Assigned task :: What is needed here is an exact copy of every entry.

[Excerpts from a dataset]
_ _ _ _ _

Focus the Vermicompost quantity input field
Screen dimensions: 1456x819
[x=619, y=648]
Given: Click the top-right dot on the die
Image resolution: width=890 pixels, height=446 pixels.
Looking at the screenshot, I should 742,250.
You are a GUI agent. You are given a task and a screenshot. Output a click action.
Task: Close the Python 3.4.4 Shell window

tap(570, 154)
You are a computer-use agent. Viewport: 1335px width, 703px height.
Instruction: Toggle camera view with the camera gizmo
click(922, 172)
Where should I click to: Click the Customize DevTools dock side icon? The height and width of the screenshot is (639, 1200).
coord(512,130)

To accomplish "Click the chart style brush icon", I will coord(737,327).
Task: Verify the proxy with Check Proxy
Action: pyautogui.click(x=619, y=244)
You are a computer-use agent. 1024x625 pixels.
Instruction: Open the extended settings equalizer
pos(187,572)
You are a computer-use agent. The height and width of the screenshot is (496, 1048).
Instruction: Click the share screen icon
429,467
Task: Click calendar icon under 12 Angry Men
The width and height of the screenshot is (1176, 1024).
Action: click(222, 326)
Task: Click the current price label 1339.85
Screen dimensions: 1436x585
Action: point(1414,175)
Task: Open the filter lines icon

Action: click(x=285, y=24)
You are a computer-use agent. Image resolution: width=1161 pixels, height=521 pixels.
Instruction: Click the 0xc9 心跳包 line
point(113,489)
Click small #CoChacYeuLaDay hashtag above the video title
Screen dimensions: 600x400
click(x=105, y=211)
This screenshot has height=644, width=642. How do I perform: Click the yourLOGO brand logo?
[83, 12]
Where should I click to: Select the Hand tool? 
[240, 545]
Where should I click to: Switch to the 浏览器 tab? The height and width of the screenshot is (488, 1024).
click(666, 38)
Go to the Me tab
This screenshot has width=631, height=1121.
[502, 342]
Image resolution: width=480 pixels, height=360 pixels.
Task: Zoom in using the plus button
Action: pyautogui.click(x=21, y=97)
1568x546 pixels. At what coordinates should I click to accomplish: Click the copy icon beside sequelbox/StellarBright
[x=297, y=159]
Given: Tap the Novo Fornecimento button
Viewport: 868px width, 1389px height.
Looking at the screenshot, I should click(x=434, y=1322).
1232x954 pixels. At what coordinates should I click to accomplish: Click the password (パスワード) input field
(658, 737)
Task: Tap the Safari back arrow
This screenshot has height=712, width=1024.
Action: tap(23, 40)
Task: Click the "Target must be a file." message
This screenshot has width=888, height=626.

_ _ _ _ _

Expected output ::
Focus the Vermicompost quantity input field
Screen dimensions: 1456x819
[x=619, y=648]
Given: Click the top-right dot on the die
Image resolution: width=890 pixels, height=446 pixels.
Looking at the screenshot, I should 742,250.
You are a GUI agent. You are given a task and a screenshot. Output a click action.
Task: Close the Python 3.4.4 Shell window

tap(570, 154)
You are a computer-use agent. Viewport: 1335px width, 703px height.
Instruction: Toggle camera view with the camera gizmo
click(922, 172)
Where should I click to: Click the Customize DevTools dock side icon? The height and width of the screenshot is (639, 1200).
coord(512,130)

To accomplish "Click the chart style brush icon", I will coord(737,327).
Task: Verify the proxy with Check Proxy
Action: pyautogui.click(x=619, y=244)
You are a computer-use agent. 1024x625 pixels.
Instruction: Open the extended settings equalizer
pos(187,572)
You are a computer-use agent. The height and width of the screenshot is (496, 1048).
Instruction: Click the share screen icon
429,467
Task: Click calendar icon under 12 Angry Men
The width and height of the screenshot is (1176, 1024).
Action: click(222, 326)
Task: Click the current price label 1339.85
Screen dimensions: 1436x585
Action: point(1414,175)
Task: Open the filter lines icon

Action: click(x=285, y=24)
You are a computer-use agent. Image resolution: width=1161 pixels, height=521 pixels.
Instruction: Click the 0xc9 心跳包 line
point(113,489)
Click small #CoChacYeuLaDay hashtag above the video title
Screen dimensions: 600x400
click(x=105, y=211)
This screenshot has height=644, width=642. How do I perform: Click the yourLOGO brand logo?
[83, 12]
Where should I click to: Select the Hand tool? 
[240, 545]
Where should I click to: Switch to the 浏览器 tab? The height and width of the screenshot is (488, 1024).
click(666, 38)
Go to the Me tab
This screenshot has width=631, height=1121.
[502, 342]
Image resolution: width=480 pixels, height=360 pixels.
Task: Zoom in using the plus button
Action: pyautogui.click(x=21, y=97)
1568x546 pixels. At what coordinates should I click to accomplish: Click the copy icon beside sequelbox/StellarBright
[x=297, y=159]
Given: Tap the Novo Fornecimento button
Viewport: 868px width, 1389px height.
Looking at the screenshot, I should click(x=434, y=1322).
1232x954 pixels. At what coordinates should I click to accomplish: Click the password (パスワード) input field
(658, 737)
Task: Tap the Safari back arrow
This screenshot has height=712, width=1024.
Action: tap(23, 40)
Task: Click the "Target must be a file." message
This screenshot has width=888, height=626.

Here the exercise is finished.